The Ranch Cat (Straight from Boothill) - William Hopson


I’ll admit, I bought this book partially because of the great Mitchell Hooks wrap-around cover, which you can see below in an image found on the Internet. The scan at the top of this post is of my copy. I also bought it partially because I’ve found William Hopson to be a good to very good and occasionally excellent Western author, and because it’s a Lion Book, a short-lived but influential paperback house that published a lot of great authors in the early Fifties. I’m always glad to add another Lion Book to my collection.

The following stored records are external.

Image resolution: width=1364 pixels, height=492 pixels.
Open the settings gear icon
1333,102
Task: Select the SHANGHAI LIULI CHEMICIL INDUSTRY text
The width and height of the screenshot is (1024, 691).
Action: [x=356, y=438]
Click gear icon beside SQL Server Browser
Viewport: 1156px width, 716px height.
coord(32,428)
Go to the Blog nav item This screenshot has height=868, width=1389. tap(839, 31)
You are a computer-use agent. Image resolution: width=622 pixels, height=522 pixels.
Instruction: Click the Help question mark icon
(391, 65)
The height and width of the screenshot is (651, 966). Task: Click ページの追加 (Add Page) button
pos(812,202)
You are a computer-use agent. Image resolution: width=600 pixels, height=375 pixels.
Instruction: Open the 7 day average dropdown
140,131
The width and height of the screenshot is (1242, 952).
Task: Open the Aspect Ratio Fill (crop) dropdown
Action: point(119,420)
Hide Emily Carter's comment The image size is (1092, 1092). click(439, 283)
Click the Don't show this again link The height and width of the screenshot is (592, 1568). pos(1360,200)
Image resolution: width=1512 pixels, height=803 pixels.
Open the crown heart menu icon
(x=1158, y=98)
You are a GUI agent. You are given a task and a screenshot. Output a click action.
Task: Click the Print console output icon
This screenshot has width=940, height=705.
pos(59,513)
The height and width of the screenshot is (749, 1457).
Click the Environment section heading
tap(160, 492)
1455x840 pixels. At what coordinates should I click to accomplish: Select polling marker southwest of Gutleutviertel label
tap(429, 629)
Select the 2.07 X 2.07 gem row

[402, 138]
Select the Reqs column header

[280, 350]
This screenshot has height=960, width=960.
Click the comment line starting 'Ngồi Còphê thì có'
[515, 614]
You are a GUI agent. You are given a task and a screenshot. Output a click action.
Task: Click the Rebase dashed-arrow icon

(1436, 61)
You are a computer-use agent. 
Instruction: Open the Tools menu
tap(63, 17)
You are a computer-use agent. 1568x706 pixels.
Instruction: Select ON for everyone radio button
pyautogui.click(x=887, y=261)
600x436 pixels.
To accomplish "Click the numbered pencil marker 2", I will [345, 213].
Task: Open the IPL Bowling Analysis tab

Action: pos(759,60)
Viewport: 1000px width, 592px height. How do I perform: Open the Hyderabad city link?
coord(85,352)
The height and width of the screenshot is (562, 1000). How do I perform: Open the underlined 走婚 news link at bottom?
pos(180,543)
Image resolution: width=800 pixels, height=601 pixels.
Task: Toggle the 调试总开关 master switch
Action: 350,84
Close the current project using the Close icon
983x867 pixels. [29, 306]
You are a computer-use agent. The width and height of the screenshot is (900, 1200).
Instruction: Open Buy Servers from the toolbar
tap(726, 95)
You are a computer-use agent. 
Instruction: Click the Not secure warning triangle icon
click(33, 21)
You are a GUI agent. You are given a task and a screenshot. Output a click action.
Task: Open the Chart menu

THE RANCH CAT was published originally in hardback under the title STRAIGHT FROM BOOTHILL by lending library publisher Phoenix Press in 1947. This retitled reprint from Lion Books came out in 1951. Later, the novel was reprinted in paperback under its original title by Avon (with Steve Holland on the cover!), Macfadden-Bartell, and Leisure Books, at least. There was also a large print edition from Chivers Press. There may be other paperback editions I’m not aware of. But with those bibliographic details out of the way, you may be asking, is it any good?

Oh, yes. This is the best book by William Hopson that I’ve read so far, and one of the best books I’ve read this year, to boot.


Rather than the lurid tale promised by the Hooks cover, the title, and the copy on THE RANCH CAT, or the traditional shoot-em-up indicated by the original title and the other reprint covers, this novel is a low-key, somewhat realistic portrait of ranch life in Montana in the 1890s. It covers several years in time (not counting a modern-day framing sequence) and is narrated by Jim Devers, the son of the ranch owner who, in the course of the book, goes from a gangling teenage boy to a grown man who runs the spread. His sister is the title character in the Lion reprint, a flirtatious beauty who stirs up a great deal of trouble among the crew.


There are some fistfights and a couple of shootings in this book, along with a crooked gambler and a hanging, but none of it is presented in any sort of melodramatic fashion. When violence does break out, it’s sudden and shocking and tragic. A lot of the book is a slow, deliberate ratcheting up of tension among the characters.

And then there’s Quong, a mysterious Chinese cowboy with some secrets in his past. He’s a great character who has a big part to play in the unfolding of life on the Devers ranch. It takes a skilled author to pull off such an oddball plot element without it seeming goofy, and Hopson does a great job of it.


THE RANCH CAT/STRAIGHT FROM BOOTHILL is a hard book to describe but a joy to read. Fairly inexpensive copies of the various editions under the original title are available on Amazon. If you want the Lion edition, it’ll cost you a little more, but still not all that much for a great, forgotten Western novel. I think I’ll remember this one for a long time.